WHAT IS BEING ASKED:
Please give back each line of the material unchanged, but without the images.

[INPUT DATA]

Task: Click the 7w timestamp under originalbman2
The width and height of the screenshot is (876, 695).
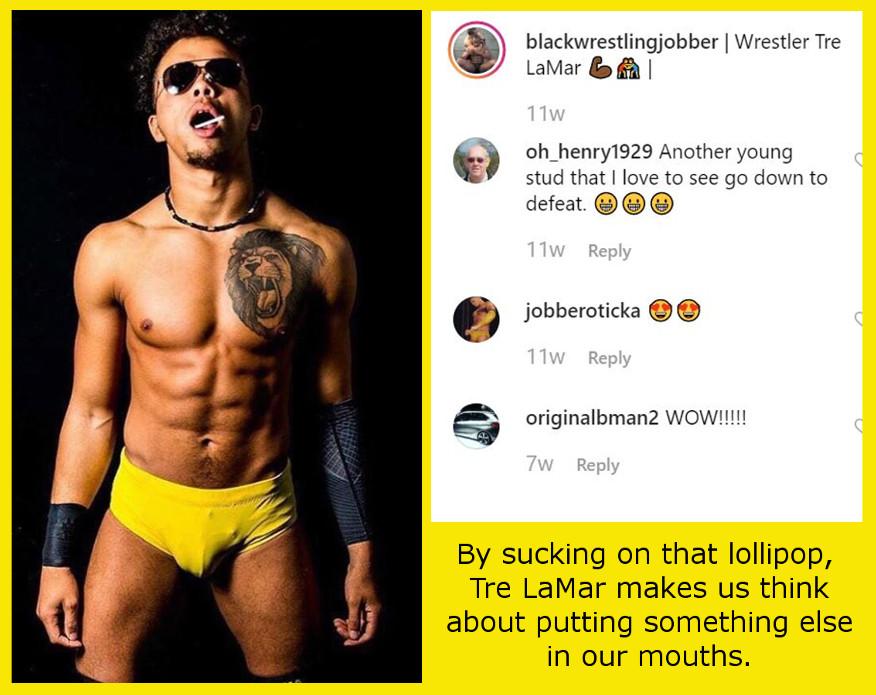Action: [x=539, y=464]
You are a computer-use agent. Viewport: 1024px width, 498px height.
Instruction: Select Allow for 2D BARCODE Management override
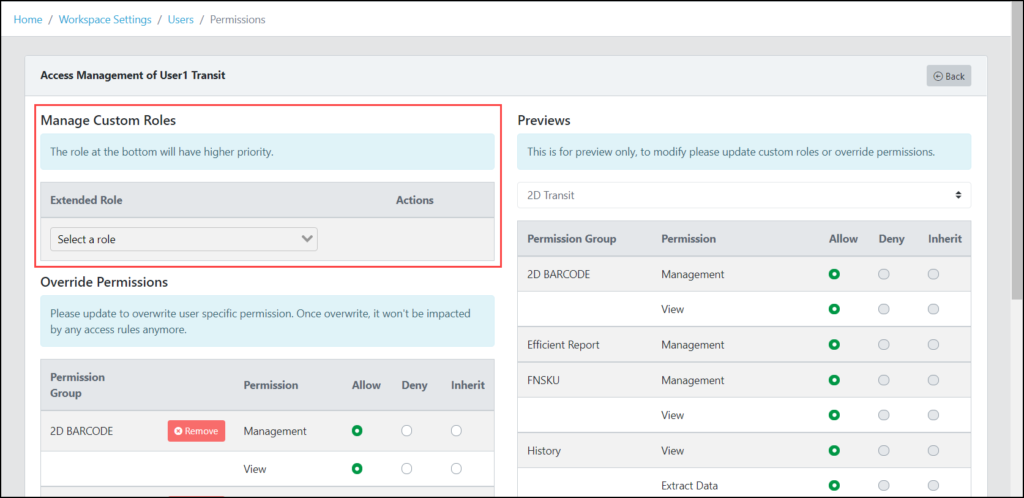click(x=357, y=431)
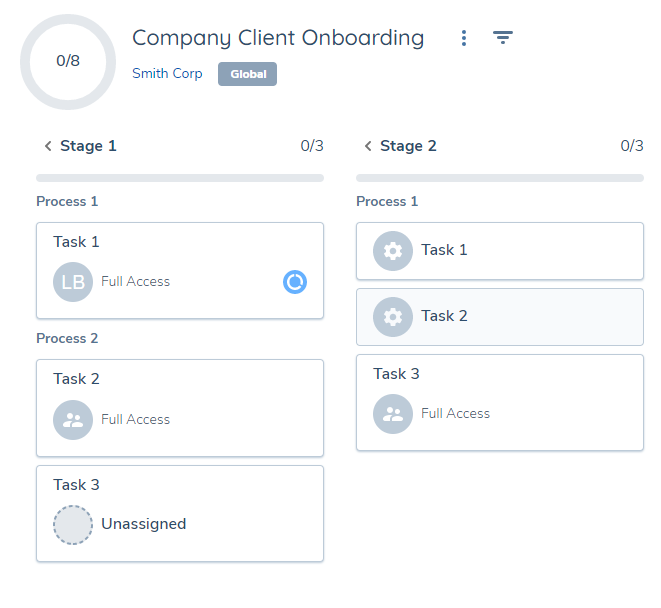Select the Stage 2 column heading

408,146
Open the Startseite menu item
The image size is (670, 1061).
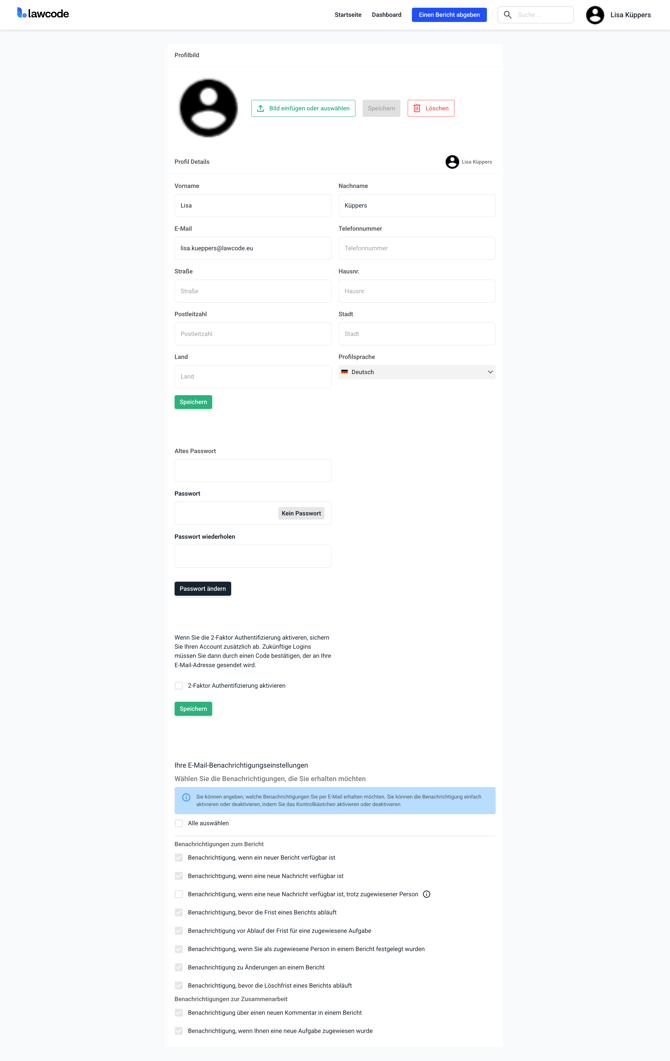point(348,15)
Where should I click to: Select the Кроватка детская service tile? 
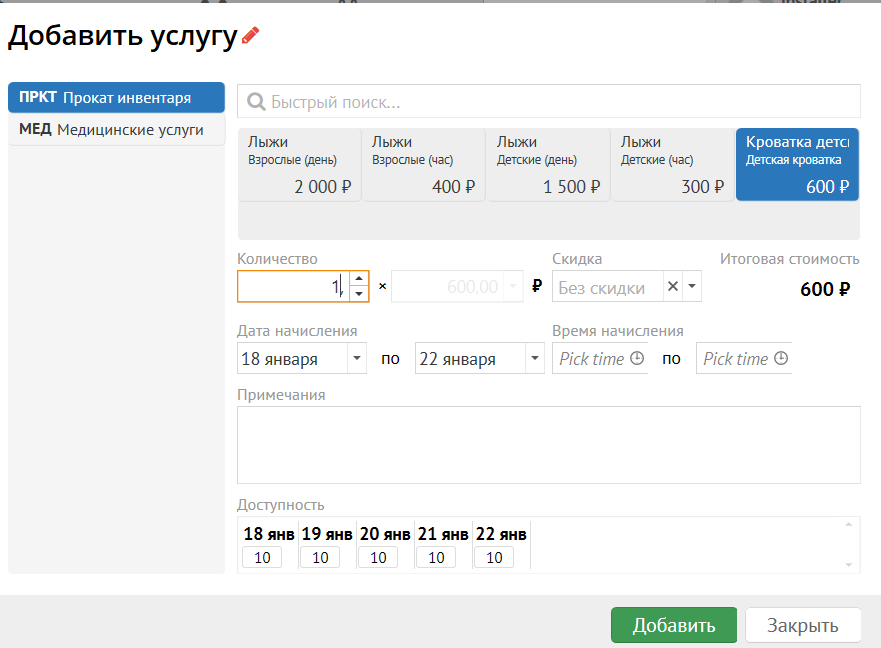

[/INPUT DATA]

SOLVED EXERCISE:
Task: Click the 7w timestamp under originalbman2
The width and height of the screenshot is (876, 695).
Action: [x=539, y=464]
You are a computer-use agent. Viewport: 1024px width, 498px height.
Instruction: Select Allow for 2D BARCODE Management override
click(x=357, y=431)
Select the Stage 2 column heading

408,146
Open the Startseite menu item
The image size is (670, 1061).
point(348,15)
Where should I click to: Select the Кроватка детская service tile? 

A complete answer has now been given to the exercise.